BELLEVUE, WASH. – T-Mobile ratcheted up carrier competition with the launch of three marketing initiatives intended to highlight its differences with other carriers’ practices.
In recent days, the carrier:
• began offering LTE-equipped tablets at the same price as their Wi-Fi counterparts for a limited time;
• ended voice and data overage charges on older consumer plans by converting older capped voice/text plans to unlimited voice/text and by allowing users of older data plans to get unlimited data at 2G 128Kbps speeds after exceeding their 3G/4G data cap; and
• unveiled a Simple Starter value plan that positions T-Mobile as the only major U.S. carrier offering a single-line 4G data plan at $40 with unlimited talk and unlimited texting.
Under the Simple Starter plan, T-Mobile offers unlimited talk, unlimited texting, 500MB of 4G data and no data-overage charges. After 500MB of data is consumed, data service is suspended unless users get on-demand data passes.
In its new tablet strategy, T-Mobile for a limited time is pricing LTE-equipped tablets, including Apple iPads, at the same price as their Wi-Fi counterparts for new and existing subscribers who activate the tablet on a contract-free data plan of 1GB or more. The savings on tablet prices are up to $130.
For consumers who trade in an existing cellular-equipped or Wi-Fi-only tablet, the carrier will also pay up to $300 in trade-in value and up to another $350 in early-termination fees if a consumer’s tablet is under contract for data service with a rival carrier.
Also for new and existing subscribers, T-Mobile is offering $10 off select Internet data plans starting April 12 through the end of 2014. As a result, voice-plan users can get up to 1GB of 4G LTE data free every month through the end of the year, the carrier said. That’s on top of a free 200MB that subscribers get free for life under an existing Free Data For Life program.
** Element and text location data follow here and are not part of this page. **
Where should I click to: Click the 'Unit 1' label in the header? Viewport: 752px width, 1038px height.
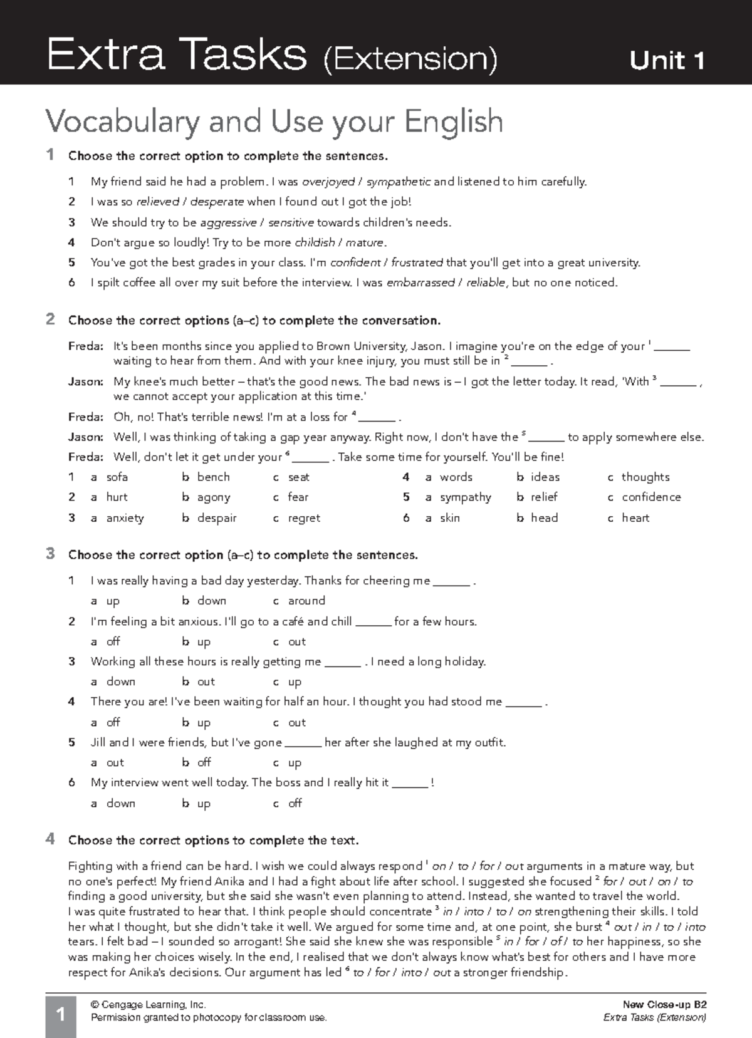(x=667, y=60)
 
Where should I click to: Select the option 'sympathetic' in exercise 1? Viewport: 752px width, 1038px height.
(x=399, y=182)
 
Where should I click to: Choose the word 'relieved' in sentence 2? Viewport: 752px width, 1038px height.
(x=157, y=202)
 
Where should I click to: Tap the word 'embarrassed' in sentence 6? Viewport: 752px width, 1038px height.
(x=420, y=283)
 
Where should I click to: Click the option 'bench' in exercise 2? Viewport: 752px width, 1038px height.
(x=213, y=477)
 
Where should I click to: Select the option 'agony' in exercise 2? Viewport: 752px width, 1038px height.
(x=214, y=497)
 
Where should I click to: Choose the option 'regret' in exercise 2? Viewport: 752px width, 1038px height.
(x=304, y=518)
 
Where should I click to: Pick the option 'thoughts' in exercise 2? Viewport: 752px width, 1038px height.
(x=645, y=477)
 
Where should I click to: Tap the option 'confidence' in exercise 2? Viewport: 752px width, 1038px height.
(x=651, y=497)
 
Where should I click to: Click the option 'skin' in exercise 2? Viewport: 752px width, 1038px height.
(x=449, y=518)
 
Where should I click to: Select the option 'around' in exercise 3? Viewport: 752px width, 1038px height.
(x=306, y=600)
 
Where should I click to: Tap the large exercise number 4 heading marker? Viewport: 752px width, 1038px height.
(x=50, y=839)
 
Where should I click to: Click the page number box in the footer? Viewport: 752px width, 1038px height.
(x=61, y=1014)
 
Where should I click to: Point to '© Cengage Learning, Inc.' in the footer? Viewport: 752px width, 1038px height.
(x=149, y=1004)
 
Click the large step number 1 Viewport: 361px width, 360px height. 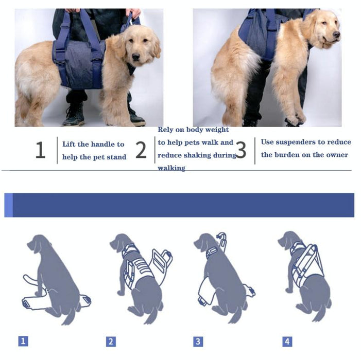(x=40, y=150)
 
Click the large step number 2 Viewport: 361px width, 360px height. (x=141, y=150)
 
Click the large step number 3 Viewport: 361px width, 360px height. (x=240, y=150)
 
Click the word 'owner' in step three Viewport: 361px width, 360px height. (x=337, y=155)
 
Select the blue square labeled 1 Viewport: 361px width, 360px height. (x=23, y=340)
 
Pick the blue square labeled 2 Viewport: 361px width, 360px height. (x=111, y=341)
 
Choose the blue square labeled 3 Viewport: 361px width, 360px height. (x=198, y=341)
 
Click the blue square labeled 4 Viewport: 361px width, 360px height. (x=287, y=341)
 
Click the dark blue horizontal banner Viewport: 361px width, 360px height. (x=180, y=205)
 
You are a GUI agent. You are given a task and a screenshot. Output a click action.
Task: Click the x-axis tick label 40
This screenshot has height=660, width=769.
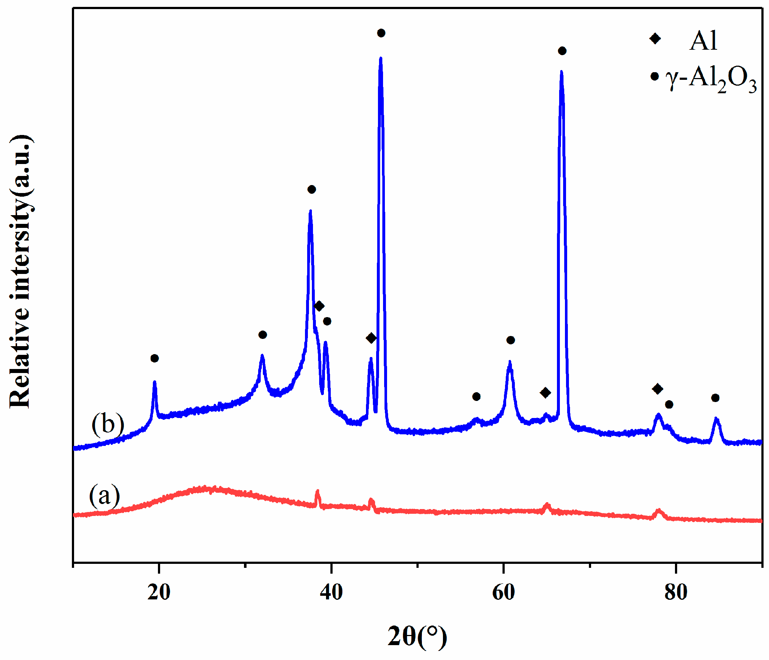(x=331, y=593)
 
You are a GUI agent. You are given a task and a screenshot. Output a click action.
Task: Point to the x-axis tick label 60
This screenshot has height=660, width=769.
(x=504, y=593)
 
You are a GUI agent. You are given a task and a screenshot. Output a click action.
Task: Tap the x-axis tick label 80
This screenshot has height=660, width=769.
(x=676, y=593)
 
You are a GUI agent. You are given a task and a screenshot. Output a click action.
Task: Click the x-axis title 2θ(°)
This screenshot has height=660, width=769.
(x=417, y=637)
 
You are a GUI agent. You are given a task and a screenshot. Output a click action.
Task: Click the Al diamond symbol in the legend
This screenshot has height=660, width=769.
(x=655, y=38)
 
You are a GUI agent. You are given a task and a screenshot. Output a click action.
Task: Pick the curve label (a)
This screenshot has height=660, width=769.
(x=104, y=496)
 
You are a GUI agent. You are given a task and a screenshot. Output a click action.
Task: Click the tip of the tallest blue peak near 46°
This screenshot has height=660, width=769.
(x=381, y=58)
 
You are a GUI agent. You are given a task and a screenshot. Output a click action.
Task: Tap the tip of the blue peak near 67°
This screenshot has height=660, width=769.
(x=562, y=71)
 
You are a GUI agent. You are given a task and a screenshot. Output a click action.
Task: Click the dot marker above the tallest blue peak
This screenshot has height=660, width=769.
(x=381, y=33)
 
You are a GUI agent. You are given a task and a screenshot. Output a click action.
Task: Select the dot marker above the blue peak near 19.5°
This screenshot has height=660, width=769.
(x=155, y=358)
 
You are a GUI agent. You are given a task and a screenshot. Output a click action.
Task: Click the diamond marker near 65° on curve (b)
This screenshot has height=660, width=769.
(x=545, y=393)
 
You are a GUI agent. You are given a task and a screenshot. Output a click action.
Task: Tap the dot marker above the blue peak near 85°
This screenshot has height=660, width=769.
(x=716, y=398)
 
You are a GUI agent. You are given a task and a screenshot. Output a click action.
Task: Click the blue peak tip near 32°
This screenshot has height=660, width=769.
(x=262, y=356)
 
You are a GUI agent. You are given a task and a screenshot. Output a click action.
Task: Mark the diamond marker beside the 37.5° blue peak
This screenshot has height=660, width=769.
(x=319, y=306)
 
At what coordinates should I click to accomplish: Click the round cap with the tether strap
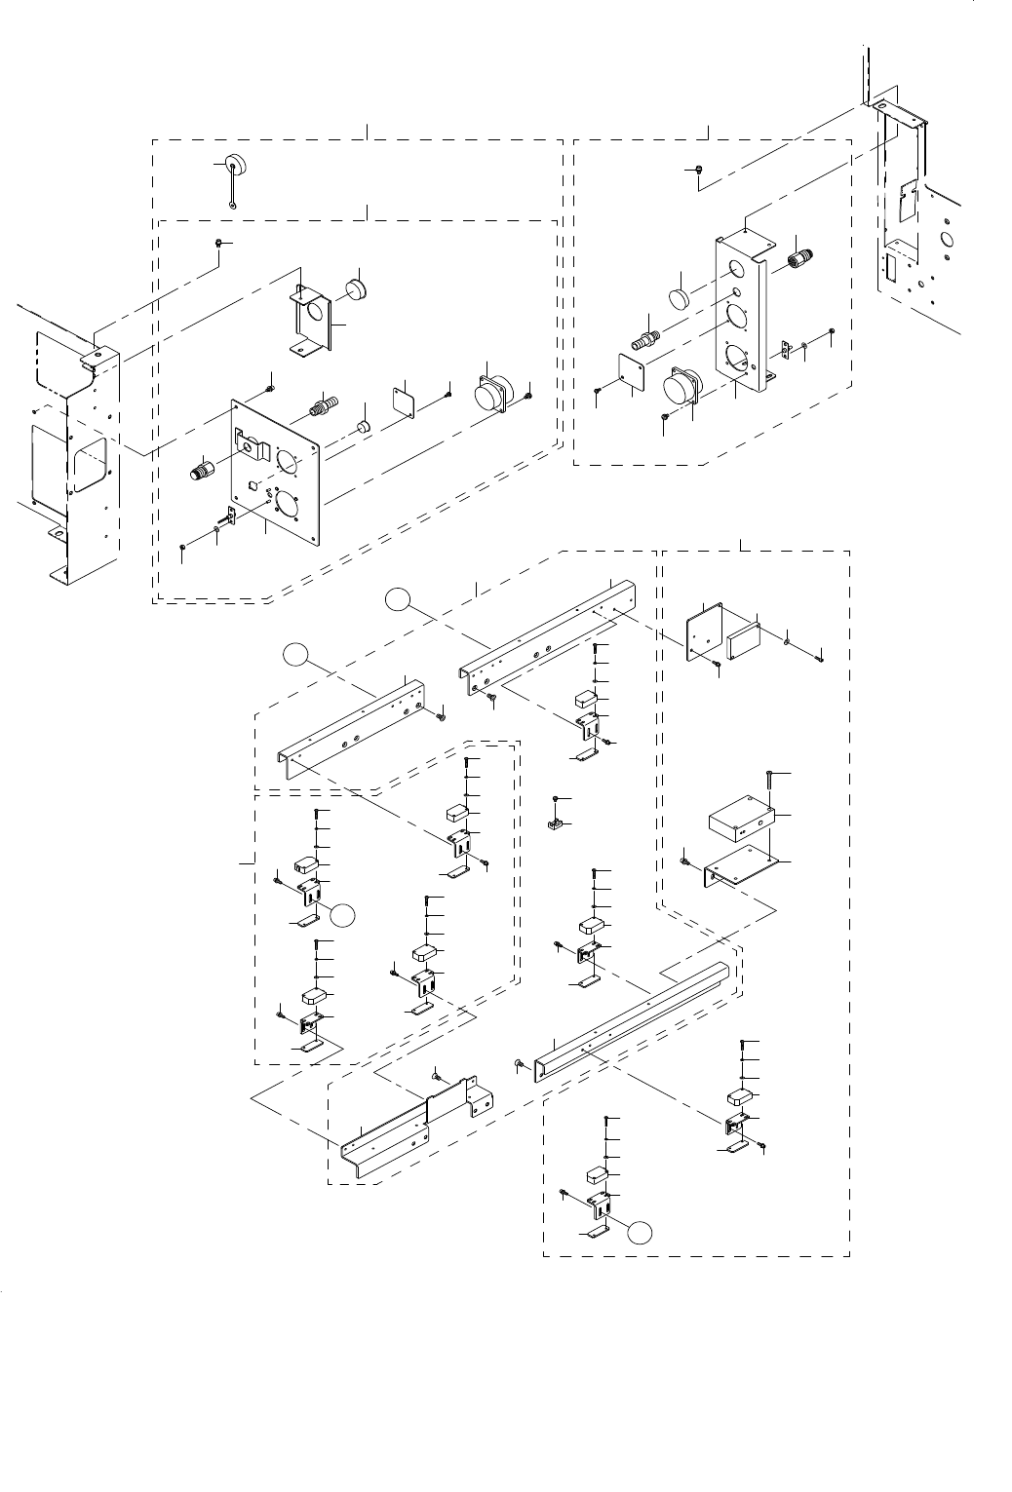point(235,164)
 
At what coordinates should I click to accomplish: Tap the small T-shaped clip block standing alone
point(554,824)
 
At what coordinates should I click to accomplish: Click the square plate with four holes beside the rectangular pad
point(706,630)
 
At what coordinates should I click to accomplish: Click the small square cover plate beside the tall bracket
point(633,371)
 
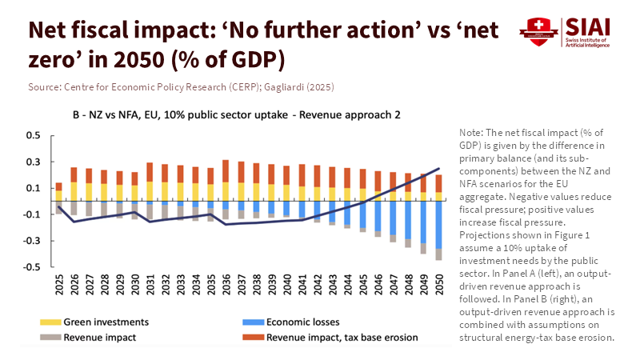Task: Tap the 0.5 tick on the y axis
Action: pyautogui.click(x=33, y=136)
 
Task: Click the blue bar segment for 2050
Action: pyautogui.click(x=438, y=225)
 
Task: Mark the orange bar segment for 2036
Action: pyautogui.click(x=226, y=171)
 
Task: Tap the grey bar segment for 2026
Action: pyautogui.click(x=74, y=208)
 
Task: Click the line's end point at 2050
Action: pyautogui.click(x=438, y=169)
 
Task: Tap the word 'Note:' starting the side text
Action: pyautogui.click(x=473, y=131)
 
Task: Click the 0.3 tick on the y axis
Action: pyautogui.click(x=33, y=162)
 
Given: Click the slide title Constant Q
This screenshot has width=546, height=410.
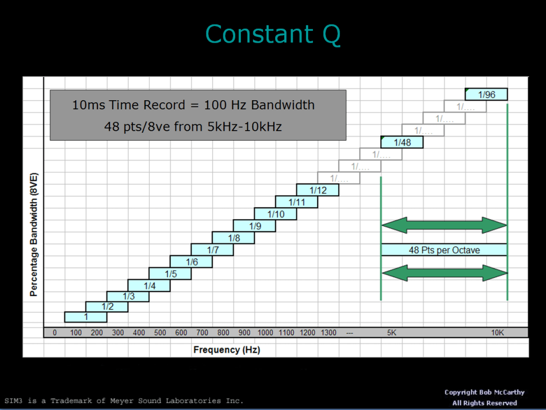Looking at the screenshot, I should click(272, 35).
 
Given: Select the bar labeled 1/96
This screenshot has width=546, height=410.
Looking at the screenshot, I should click(486, 94).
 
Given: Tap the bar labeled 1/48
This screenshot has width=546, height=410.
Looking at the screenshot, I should click(402, 142).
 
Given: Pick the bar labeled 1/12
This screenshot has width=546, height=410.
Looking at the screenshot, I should click(318, 190).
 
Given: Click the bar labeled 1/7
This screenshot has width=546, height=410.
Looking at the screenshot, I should click(212, 250).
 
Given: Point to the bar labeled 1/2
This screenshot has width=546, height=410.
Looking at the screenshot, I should click(107, 306).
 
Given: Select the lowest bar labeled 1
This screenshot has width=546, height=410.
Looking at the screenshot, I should click(85, 317).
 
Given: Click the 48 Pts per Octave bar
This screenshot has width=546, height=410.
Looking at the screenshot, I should click(444, 250).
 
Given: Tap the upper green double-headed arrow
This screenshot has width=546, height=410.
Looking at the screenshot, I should click(444, 225).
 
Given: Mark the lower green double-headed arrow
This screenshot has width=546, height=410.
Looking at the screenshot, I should click(444, 274).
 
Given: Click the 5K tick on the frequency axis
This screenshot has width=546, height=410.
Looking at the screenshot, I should click(391, 333).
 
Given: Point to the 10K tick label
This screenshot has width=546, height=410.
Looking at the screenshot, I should click(497, 333).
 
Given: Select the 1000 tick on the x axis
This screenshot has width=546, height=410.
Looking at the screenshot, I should click(265, 333).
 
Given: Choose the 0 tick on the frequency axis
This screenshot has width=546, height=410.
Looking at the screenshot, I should click(54, 333).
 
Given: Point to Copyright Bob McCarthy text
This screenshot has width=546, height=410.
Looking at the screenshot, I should click(484, 392).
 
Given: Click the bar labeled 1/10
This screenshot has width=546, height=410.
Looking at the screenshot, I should click(276, 214).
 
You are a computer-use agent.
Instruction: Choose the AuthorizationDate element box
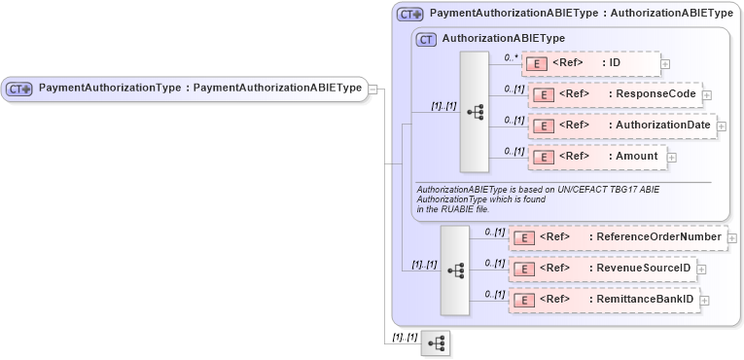[622, 125]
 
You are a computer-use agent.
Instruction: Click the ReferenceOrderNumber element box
[618, 236]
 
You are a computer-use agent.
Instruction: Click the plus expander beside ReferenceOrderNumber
[732, 236]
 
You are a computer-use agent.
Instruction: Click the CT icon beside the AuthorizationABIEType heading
[426, 40]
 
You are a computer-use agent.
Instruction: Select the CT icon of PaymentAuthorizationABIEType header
[410, 15]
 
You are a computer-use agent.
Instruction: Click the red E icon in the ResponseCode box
[546, 95]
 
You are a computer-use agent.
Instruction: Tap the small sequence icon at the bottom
[436, 343]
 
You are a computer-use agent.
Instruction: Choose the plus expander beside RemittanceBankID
[705, 299]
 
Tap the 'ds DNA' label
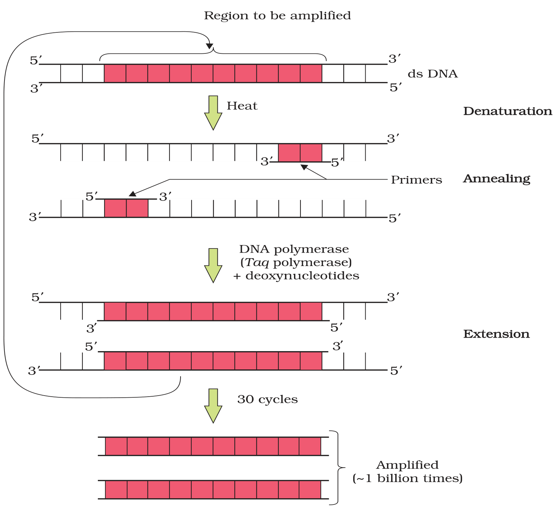click(432, 74)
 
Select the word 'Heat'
click(242, 106)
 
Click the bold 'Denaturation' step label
click(508, 111)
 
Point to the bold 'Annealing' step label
click(497, 179)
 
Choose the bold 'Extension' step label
click(496, 334)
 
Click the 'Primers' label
click(416, 180)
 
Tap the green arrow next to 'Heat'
click(213, 113)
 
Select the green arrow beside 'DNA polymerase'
click(213, 265)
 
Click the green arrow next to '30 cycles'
click(213, 406)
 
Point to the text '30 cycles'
click(267, 399)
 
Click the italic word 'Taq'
click(257, 263)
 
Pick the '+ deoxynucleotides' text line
click(296, 276)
Under the new tablet promotion, called Operating Tablet Freedom, consumers pay the Wi-Fi-only price of $499 for the LTE-equipped 16GB iPad Air, normally priced at $630, the company said. In another example, T-Mobile said it is pricing the LTE Samsung Tab 3 at $200 instead of $312.
In ending overage charges on legacy plans, the carrier is implementing its new policy in May for bills arriving in June. Under the policy, “for anyone on an older plan with a domestic bucket of minutes or texts, they will experience effectively unlimited service as we will no longer charge the overage fees,” a spokesman confirmed. Data downloads exceeding a 3G/4G cap would slow down to 128Kbps, a spokesperson said.